Loss of hip bone mineral density over time is associated with spine and hip fracture incidence in osteoporotic postmenopausal women

Olivier Bruyere, Alfredo Roces Varela, Silvio Adami, Johann Detilleux, Véronique Rabenda, Mickael Hiligsmann, Jean-Yves Reginster
European Journal of Epidemiology 2009, 24 (11): 707-12
The objective of the study assess the relationship between bone mineral density (BMD) loss over time and fracture incidence in postmenopausal women. This is a posthoc analysis that includes women from the placebo group of two large randomized controlled trials having assessed the efficacy of a new anti-osteoporotic drug.
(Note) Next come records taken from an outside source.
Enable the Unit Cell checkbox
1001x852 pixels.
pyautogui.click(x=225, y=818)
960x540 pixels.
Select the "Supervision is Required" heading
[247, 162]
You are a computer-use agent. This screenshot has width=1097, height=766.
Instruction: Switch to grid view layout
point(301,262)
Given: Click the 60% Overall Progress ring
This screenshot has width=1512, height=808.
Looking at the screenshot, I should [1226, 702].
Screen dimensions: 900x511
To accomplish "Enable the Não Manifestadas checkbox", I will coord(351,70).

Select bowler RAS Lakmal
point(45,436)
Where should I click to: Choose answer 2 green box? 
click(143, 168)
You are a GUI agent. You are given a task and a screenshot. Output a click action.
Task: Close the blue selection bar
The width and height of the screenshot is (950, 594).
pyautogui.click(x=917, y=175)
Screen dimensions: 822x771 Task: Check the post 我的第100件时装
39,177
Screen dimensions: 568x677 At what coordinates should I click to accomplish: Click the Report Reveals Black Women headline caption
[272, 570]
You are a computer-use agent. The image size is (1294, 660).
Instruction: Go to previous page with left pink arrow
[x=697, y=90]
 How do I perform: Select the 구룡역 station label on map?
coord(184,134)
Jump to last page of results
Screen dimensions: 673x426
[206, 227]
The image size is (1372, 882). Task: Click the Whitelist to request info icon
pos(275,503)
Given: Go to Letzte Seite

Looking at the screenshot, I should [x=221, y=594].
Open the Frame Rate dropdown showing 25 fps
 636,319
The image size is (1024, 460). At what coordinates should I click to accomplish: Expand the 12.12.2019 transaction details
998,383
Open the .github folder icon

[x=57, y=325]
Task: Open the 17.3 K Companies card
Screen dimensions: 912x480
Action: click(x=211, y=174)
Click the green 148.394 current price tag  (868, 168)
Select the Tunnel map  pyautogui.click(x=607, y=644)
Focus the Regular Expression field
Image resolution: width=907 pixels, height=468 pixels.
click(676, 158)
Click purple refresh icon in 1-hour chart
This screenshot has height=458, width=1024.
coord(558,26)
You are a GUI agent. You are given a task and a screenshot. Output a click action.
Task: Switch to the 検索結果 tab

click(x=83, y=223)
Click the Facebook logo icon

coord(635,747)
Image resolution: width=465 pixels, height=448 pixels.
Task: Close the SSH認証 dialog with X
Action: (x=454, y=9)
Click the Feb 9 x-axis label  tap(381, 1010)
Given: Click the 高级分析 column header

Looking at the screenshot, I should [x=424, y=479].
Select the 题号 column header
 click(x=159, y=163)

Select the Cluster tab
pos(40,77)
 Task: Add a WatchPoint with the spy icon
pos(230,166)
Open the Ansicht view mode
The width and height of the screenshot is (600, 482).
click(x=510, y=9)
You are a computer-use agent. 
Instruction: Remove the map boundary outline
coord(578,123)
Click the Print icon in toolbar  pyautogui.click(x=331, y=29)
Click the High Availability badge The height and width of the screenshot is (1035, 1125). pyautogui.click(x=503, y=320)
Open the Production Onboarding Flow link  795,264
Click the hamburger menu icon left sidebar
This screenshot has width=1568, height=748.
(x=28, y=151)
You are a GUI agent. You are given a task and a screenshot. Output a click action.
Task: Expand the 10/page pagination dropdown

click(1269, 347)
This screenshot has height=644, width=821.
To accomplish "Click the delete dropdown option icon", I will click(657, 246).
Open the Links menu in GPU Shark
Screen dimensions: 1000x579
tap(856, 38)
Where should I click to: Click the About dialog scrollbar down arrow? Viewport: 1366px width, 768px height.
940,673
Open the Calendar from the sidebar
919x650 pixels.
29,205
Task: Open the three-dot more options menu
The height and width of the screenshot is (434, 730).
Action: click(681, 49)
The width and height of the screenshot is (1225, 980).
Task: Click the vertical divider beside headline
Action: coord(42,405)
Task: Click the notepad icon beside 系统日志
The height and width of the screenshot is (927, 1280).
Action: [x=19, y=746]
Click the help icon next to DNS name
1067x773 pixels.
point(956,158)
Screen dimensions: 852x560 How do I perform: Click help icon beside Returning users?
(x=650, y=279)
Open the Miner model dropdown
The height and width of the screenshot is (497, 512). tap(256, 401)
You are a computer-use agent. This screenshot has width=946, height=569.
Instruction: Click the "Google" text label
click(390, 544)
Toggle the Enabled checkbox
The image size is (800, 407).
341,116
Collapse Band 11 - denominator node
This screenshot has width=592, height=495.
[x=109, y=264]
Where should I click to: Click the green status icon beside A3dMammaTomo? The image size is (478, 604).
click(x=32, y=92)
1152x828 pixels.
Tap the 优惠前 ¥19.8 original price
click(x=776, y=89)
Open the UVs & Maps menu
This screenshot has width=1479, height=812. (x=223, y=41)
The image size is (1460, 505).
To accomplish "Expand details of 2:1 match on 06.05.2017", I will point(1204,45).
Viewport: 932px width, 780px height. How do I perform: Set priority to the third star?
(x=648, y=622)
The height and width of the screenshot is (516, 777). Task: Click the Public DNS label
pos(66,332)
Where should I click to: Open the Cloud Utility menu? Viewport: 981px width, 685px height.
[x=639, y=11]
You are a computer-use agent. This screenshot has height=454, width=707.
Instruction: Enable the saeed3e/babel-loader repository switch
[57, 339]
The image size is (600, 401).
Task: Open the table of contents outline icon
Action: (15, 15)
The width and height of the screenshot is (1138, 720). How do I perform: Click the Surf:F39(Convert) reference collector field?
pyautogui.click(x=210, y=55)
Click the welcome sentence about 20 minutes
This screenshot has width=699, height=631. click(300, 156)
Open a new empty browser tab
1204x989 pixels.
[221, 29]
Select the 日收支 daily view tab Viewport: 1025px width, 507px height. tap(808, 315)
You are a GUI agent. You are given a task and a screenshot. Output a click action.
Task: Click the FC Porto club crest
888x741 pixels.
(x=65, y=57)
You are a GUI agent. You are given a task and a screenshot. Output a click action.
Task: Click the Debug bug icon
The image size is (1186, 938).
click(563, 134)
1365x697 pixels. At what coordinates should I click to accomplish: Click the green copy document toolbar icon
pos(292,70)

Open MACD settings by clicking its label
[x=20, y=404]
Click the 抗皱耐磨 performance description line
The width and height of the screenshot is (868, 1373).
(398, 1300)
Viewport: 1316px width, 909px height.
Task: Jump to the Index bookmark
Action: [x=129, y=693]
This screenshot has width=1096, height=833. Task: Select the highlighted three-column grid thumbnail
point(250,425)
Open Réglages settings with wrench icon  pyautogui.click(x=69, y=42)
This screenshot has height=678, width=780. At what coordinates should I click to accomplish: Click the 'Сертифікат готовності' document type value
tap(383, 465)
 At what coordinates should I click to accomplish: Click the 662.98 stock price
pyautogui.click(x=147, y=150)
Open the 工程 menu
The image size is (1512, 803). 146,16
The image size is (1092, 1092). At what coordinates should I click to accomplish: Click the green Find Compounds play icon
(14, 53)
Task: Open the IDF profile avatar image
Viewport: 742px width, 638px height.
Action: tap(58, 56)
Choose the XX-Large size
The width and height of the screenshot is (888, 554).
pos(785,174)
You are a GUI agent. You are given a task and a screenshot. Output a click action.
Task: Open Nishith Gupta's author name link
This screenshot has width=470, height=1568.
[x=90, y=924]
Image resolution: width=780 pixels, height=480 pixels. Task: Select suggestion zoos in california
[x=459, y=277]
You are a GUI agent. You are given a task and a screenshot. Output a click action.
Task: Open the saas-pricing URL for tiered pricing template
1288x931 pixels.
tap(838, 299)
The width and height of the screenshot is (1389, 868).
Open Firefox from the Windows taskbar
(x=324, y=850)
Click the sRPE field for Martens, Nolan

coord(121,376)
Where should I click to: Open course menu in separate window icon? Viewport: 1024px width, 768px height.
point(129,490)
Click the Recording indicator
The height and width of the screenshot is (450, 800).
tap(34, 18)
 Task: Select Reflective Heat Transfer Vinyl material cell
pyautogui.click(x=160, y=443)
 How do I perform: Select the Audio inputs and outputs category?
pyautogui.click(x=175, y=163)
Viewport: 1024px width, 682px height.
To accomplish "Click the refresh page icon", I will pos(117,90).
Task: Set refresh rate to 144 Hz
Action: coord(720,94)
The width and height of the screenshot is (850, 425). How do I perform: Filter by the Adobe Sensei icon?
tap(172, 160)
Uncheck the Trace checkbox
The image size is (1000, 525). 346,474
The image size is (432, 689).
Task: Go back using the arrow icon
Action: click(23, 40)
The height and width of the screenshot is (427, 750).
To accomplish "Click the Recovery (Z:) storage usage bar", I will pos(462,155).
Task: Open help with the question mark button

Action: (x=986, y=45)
BMD was assessed every 6 months during 3 years at the lumbar spine, the femoral neck and the total proximal femur. Vertebral fractures were assessed using a semiquantitative method. Hip fractures were based on written documentation. All patients received calcium and vitamin D. In the present study that included 1,775 patients (with complete data at baseline and after 3 years), the logistic regression analysis, adjusted for covariates, showed that 3-year change in lumbar BMD was not statistically associated with the new vertebral fractures after 3 years. However, femoral neck and total proximal femur BMD changes was statistically correlated with the incidence of new vertebral fractures (P < 0.001). When considering change in BMD after the first year of follow-up, a decrease in total proximal femur BMD was statistically associated with an increase in the incidence of new vertebral fractures during the last 2 years of follow-up (P = 0.048). The 3-year change in femoral neck and total proximal BMD was statistically correlated with the incidence of hip and fragility fracture after 3 years (all P < 0.001). In this elderly osteoporotic population receiving calcium and vitamin D, a decrease in hip BMD after 1 or 3 year of follow-up, is associated with an increased risk of fracture incidence. However, spine BMD changes do not influence vertebral fracture incidence.